General information
- Type: Amateur-built aircraft
- National origin: Canada
- Manufacturer: Aviation Normand Dube
- Designer: Normand Dube
- Status: In production (2015)
- Number built: one prototype

History
- Introduction date: 1988
- Developed from: Norman Dube Aerocruiser

= Normand Dube Aerocruiser Plus =

Canadian homebuilt aircraft

The Normand Dube Aerocruiser Plus (also called the Aerocruiser 180) is a four-seat Canadian amateur-built aircraft, designed by Normand Dube and produced by Aviation Normand Dube of Sainte-Anne-des-Plaines, Quebec.
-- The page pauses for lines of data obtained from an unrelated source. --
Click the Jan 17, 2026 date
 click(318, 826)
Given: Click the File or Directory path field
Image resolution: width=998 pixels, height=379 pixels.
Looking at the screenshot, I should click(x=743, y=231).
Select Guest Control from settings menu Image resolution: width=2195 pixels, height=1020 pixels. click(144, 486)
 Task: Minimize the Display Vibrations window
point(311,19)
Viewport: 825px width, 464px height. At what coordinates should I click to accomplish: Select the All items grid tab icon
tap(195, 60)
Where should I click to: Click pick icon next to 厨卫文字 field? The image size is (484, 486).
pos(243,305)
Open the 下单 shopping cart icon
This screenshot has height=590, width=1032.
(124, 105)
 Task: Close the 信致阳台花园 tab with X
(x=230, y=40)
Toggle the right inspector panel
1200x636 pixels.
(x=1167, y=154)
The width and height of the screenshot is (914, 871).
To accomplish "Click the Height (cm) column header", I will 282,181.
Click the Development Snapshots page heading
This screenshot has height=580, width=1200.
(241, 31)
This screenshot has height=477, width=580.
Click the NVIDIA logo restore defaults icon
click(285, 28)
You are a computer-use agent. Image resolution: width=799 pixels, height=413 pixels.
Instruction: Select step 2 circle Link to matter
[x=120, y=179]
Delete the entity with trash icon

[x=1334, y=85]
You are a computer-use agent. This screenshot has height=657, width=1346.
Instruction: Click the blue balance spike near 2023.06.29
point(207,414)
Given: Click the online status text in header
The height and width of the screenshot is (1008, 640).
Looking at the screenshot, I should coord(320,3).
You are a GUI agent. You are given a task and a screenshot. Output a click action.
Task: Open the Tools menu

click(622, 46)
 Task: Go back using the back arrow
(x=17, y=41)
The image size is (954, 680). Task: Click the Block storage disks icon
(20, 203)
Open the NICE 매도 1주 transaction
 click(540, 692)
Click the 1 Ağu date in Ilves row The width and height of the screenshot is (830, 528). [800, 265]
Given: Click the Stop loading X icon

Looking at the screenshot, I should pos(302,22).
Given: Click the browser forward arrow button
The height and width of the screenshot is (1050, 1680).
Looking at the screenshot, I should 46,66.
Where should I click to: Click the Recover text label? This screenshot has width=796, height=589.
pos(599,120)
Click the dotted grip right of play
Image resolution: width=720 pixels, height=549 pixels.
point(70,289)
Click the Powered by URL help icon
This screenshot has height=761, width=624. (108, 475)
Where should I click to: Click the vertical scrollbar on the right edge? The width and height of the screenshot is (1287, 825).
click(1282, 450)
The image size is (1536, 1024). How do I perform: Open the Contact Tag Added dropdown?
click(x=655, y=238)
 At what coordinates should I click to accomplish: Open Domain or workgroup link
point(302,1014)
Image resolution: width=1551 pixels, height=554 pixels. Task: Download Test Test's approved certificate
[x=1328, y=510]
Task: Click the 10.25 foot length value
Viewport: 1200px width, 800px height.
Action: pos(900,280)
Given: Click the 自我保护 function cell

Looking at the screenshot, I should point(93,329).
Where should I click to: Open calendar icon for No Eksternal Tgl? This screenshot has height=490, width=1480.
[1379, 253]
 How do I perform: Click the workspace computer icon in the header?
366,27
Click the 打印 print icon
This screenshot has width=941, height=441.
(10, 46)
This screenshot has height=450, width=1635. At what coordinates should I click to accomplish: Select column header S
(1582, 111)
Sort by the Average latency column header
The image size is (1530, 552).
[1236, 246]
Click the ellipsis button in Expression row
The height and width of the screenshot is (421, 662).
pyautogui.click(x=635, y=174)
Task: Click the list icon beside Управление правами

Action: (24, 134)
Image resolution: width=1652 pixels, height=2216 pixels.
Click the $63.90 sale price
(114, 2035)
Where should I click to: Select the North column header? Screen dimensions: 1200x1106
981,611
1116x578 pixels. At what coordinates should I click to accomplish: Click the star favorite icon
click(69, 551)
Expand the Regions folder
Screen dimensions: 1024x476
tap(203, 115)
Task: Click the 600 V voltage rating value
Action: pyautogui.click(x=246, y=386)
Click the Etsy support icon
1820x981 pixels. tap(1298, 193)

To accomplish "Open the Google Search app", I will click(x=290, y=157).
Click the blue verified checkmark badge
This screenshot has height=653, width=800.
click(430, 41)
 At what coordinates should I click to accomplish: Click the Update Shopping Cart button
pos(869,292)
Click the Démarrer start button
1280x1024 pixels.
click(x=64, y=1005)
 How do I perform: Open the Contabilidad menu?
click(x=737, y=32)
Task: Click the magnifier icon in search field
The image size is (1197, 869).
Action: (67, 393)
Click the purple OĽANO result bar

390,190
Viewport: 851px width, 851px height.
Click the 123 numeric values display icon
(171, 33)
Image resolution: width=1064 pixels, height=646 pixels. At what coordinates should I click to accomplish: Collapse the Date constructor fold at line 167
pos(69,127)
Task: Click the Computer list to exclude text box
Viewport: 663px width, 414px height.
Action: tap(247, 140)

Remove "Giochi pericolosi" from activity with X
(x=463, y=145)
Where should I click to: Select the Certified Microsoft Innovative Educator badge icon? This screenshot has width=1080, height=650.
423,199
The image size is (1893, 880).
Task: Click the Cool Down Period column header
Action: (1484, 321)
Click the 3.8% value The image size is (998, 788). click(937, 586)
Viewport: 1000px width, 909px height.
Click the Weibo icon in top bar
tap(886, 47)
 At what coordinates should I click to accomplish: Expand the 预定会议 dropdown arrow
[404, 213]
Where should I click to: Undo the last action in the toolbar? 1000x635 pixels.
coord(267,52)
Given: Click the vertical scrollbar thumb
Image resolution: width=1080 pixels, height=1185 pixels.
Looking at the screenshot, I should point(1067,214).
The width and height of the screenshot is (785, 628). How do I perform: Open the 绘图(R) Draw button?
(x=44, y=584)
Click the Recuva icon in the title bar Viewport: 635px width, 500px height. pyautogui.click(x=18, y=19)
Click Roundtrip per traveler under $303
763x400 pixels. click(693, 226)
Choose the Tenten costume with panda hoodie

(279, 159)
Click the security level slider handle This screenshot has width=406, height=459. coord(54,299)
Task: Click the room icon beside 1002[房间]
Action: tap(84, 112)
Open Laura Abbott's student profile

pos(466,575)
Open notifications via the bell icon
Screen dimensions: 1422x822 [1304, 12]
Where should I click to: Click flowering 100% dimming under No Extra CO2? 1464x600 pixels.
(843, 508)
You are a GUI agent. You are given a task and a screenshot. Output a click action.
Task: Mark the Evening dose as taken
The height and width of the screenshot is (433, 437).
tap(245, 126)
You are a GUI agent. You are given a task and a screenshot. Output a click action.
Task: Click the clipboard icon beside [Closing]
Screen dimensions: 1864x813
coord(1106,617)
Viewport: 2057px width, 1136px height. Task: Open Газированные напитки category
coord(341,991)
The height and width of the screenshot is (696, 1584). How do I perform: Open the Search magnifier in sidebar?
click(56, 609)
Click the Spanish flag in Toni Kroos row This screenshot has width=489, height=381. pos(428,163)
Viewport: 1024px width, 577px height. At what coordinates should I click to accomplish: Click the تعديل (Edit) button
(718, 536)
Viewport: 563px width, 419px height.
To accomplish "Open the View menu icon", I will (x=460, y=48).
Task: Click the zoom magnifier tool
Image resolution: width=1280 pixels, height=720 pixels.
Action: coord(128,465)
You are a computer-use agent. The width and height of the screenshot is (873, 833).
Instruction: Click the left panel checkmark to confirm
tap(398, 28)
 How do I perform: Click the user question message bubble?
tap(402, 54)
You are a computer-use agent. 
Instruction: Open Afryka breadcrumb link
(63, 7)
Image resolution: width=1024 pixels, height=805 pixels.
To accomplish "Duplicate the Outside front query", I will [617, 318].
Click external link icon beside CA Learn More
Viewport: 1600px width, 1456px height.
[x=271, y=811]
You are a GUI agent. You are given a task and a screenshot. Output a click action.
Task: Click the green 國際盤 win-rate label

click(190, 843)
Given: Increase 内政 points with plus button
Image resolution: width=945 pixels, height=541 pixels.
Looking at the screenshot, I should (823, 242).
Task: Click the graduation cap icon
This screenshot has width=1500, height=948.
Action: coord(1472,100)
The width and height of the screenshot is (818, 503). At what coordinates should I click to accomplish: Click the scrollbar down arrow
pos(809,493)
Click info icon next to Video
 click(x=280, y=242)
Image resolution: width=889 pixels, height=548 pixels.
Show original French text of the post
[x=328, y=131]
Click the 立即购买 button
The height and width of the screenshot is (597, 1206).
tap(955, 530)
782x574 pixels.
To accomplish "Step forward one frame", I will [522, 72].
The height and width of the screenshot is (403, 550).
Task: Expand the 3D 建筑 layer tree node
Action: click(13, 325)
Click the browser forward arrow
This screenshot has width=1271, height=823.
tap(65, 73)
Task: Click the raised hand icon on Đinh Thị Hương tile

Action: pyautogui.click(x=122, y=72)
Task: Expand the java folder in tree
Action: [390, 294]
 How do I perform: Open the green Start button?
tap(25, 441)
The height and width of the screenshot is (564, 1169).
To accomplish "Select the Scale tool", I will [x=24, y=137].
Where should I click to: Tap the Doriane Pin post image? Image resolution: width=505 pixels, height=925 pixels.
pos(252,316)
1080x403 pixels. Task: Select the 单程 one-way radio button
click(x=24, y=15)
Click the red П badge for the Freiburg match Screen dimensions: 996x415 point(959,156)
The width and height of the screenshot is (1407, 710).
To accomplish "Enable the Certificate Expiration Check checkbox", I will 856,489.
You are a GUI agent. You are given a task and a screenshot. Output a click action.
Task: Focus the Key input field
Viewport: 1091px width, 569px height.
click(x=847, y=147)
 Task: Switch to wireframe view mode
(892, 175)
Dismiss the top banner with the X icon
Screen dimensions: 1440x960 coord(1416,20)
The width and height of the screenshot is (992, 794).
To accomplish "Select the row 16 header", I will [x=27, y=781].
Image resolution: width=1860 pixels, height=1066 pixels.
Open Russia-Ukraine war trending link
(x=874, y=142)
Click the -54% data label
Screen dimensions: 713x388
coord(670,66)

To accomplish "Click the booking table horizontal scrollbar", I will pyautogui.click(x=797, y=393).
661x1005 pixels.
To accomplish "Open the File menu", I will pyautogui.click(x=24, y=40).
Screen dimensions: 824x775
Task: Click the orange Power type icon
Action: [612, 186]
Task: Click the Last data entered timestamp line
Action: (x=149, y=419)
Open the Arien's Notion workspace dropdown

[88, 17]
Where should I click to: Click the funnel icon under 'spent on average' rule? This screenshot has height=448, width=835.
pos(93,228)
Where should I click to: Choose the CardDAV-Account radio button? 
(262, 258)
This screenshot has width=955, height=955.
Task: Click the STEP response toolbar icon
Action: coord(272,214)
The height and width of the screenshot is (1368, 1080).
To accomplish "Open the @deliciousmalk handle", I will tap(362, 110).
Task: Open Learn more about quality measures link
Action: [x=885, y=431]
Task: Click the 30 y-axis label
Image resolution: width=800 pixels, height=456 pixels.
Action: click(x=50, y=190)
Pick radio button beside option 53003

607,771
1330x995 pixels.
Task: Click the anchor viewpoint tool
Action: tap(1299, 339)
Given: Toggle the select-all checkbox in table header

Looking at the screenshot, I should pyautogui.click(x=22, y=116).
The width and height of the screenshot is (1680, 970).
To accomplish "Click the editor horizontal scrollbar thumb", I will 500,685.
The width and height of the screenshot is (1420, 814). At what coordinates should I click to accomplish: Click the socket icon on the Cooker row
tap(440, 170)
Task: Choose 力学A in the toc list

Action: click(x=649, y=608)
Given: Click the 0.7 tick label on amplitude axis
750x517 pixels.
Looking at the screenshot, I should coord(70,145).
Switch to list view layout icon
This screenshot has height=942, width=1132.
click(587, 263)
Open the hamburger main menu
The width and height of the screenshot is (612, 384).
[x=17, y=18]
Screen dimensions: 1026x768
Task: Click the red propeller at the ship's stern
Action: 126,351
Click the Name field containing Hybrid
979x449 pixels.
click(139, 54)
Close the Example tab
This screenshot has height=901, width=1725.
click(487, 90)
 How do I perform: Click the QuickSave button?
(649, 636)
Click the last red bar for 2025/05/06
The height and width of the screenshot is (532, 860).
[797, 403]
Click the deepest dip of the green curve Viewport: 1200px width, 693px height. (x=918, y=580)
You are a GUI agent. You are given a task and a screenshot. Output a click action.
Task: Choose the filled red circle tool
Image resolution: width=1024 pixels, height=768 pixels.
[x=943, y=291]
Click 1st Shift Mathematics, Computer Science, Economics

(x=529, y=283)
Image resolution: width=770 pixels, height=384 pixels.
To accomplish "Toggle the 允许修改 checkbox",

The aircraft is a development of the two-seat Norman Dube Aerocruiser.

==Design and development==
The Aerocruiser Plus features a "V" strut-braced high-wing, a four-seat enclosed cabin accessed by doors, fixed conventional landing gear and a single engine in tractor configuration.

The aircraft can be fitted with floats, wheels or skis.

The aircraft is made with a welded 4130 steel tubing fuselage and a riveted 2024 aluminum wing. Its 32 ft span wing employs a NACA 4412 airfoil, has an area of 161 sqft and mounts flaps. The cabin width is 39 in. The engine used on the prototype is a 180 hp Lycoming O-360 four-stroke powerplant.

==Operational history==
Reviewers Roy Beisswenger and Marino Boric described the design in a 2015 review as "outback-friendly".

By March 2017, one example, the prototype had been registered with Transport Canada.